MAAC tournament champions

NCAA Tournament, First round
- Conference: Metro Atlantic Athletic Conference
- Record: 17–13 (6–8 MAAC)
- Head coach: Skip Prosser (1st season);
- Home arena: Reitz Arena

= 1993–94 Loyola Greyhounds men's basketball team =

American college basketball season

The 1993–94 Loyola Greyhounds men's basketball team represented Loyola University Maryland during the 1993–94 NCAA Division I men's basketball season. The Greyhounds, led by head coach Skip Prosser, played their home games at Reitz Arena and are members of the Metro Atlantic Athletic Conference. They finished the season 17–13, 6–8 in MAAC play to finish in fifth place.
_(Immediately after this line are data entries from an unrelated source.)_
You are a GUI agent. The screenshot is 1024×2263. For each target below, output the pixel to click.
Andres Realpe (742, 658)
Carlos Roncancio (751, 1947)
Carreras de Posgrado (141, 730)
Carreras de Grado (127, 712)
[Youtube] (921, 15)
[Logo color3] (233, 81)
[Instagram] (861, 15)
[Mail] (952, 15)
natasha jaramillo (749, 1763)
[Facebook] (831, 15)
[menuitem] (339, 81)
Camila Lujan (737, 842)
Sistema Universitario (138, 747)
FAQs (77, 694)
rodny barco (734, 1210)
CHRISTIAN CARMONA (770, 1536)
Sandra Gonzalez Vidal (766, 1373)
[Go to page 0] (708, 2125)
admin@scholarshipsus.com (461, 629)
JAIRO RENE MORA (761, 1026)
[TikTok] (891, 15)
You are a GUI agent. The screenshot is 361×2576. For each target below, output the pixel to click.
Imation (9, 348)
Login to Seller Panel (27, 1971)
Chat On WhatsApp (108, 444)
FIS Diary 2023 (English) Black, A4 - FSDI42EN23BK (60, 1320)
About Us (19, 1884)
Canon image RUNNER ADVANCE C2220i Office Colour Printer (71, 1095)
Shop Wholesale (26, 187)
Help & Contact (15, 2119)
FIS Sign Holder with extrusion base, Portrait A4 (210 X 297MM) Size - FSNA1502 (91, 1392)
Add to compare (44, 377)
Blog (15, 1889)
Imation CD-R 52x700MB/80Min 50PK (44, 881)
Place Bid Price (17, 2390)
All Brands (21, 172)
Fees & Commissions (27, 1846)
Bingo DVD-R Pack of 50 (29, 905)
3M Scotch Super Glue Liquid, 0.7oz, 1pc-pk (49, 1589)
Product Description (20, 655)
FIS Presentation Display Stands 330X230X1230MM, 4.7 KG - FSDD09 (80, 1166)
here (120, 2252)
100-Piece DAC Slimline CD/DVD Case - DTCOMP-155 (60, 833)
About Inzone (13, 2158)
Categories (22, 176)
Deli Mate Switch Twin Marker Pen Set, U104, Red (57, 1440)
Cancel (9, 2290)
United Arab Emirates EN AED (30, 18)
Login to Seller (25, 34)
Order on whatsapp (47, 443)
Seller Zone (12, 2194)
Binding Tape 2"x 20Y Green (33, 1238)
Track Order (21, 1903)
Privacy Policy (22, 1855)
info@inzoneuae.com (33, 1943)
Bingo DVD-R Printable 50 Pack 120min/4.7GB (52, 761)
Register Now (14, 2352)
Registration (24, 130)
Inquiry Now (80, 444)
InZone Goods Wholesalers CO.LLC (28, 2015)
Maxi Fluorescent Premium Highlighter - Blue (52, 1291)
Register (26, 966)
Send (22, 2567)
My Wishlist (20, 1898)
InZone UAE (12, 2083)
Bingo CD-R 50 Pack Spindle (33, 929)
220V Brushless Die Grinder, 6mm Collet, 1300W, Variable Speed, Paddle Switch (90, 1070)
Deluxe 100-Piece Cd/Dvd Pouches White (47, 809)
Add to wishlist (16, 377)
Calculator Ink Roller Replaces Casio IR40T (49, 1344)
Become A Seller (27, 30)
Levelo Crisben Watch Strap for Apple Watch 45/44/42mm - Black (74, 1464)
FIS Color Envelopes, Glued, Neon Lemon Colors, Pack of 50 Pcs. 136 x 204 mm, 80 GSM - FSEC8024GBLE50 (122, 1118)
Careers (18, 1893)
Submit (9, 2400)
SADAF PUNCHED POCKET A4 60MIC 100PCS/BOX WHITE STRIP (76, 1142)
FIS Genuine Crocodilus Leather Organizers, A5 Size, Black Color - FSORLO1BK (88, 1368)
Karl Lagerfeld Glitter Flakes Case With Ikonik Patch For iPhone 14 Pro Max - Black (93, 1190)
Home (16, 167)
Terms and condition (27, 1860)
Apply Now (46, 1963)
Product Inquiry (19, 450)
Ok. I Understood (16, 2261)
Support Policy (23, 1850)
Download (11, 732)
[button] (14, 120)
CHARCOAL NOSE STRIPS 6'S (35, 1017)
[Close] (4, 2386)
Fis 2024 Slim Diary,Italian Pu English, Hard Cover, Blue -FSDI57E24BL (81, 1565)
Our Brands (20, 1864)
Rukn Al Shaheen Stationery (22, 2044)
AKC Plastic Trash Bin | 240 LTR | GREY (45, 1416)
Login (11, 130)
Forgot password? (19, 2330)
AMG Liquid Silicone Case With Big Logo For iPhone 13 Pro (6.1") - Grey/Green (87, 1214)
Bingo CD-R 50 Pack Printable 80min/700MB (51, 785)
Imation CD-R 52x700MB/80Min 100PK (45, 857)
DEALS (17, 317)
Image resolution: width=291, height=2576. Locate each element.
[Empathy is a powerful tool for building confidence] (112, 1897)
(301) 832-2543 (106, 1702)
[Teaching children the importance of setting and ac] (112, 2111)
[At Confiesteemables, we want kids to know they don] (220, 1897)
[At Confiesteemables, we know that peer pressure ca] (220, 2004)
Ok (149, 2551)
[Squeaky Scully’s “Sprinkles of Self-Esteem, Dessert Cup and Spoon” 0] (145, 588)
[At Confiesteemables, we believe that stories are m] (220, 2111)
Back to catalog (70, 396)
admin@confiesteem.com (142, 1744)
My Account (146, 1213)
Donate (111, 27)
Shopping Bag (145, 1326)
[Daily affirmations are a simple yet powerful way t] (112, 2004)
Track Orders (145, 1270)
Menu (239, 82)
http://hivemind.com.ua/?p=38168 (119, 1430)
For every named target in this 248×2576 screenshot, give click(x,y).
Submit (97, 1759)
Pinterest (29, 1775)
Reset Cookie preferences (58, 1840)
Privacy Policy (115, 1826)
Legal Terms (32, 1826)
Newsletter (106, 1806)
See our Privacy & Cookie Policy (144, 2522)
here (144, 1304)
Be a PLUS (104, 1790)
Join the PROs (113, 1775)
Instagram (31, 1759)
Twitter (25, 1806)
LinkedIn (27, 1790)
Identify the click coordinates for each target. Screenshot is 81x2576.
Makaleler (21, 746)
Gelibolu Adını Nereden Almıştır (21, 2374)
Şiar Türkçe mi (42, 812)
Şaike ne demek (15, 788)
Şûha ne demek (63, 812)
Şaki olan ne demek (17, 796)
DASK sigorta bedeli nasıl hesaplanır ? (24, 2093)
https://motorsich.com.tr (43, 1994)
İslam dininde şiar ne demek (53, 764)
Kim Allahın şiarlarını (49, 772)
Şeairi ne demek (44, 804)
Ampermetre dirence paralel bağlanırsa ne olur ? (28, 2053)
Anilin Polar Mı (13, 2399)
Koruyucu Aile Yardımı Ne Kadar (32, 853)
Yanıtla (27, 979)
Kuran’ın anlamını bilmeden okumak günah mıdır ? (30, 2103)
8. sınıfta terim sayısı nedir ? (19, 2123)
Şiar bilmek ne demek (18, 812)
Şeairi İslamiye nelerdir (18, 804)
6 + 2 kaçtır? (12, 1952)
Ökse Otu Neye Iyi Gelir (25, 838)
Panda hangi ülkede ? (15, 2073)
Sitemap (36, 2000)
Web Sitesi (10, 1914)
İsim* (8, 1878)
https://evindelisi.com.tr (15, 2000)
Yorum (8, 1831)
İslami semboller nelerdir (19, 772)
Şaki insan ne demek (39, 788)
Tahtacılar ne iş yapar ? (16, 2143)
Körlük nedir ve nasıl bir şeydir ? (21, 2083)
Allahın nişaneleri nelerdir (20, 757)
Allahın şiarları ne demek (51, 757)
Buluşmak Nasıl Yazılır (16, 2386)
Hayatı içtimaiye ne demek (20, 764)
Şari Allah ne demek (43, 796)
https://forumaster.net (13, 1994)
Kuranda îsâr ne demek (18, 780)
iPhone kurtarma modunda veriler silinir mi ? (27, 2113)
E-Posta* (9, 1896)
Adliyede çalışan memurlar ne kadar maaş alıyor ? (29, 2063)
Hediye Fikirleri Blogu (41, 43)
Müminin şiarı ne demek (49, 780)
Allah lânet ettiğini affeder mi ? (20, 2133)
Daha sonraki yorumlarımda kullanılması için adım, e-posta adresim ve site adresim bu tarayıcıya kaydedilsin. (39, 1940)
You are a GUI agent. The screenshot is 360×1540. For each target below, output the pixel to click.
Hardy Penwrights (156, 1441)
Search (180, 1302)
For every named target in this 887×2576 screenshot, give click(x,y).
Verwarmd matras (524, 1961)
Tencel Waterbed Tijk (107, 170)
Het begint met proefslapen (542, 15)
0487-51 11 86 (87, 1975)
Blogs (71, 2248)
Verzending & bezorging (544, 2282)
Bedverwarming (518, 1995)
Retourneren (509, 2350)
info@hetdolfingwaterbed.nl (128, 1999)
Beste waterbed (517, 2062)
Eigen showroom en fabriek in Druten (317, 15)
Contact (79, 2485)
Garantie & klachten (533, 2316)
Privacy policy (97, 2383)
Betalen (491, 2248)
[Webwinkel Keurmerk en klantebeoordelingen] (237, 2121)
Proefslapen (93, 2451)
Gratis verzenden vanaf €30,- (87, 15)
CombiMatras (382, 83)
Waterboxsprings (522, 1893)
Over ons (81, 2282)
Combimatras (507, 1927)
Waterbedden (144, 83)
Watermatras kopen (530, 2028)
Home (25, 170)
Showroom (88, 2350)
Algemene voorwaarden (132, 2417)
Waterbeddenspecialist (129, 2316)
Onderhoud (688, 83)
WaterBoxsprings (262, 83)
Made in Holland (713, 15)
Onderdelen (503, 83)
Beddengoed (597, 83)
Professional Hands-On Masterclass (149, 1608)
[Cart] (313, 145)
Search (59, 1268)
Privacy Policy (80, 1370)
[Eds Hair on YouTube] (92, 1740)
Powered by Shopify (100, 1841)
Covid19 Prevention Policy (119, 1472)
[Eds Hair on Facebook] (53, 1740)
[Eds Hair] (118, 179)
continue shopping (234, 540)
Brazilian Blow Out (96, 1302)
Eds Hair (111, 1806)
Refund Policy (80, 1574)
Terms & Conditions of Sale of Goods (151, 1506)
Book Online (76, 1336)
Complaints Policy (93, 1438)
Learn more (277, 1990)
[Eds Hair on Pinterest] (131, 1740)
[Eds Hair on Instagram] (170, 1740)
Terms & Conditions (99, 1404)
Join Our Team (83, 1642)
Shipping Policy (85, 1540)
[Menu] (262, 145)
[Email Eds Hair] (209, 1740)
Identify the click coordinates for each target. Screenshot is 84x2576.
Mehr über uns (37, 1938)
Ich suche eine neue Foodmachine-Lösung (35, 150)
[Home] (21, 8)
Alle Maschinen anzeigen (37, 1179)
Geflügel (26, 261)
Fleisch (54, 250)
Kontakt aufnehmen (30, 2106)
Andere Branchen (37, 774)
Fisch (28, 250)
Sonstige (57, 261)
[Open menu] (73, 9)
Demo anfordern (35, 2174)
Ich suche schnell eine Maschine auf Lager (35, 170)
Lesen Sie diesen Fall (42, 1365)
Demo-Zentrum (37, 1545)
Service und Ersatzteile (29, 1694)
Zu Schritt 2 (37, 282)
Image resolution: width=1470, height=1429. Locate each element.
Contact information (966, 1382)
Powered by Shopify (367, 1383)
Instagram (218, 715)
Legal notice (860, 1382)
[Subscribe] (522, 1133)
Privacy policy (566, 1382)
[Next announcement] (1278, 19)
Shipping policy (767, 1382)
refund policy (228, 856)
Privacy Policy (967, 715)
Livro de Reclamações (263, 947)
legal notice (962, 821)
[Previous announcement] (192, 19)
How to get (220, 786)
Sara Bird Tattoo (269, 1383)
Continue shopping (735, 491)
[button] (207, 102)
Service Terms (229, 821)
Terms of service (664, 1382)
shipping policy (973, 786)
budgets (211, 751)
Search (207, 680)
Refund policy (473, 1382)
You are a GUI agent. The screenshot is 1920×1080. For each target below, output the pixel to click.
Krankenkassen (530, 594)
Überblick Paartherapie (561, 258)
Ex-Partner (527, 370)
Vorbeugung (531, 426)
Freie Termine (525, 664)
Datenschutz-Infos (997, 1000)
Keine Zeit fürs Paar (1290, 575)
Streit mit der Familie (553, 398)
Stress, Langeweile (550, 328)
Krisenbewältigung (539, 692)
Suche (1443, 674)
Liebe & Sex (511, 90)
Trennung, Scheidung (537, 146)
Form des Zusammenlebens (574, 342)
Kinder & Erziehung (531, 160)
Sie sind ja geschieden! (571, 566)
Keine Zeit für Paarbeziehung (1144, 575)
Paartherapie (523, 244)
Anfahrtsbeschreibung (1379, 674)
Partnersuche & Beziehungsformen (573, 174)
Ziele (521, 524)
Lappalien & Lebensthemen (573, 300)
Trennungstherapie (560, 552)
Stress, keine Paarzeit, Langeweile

The Greyhounds made an unexpected run to capture the MAAC Basketball tournament and earned the conference's automatic bid into the 1994 NCAA tournament – the first appearance in program history. Playing as the No. 15 seed in the West region, Loyola lost in the first round to No. 2 seed and eventual Final Four participant Arizona, 81–55.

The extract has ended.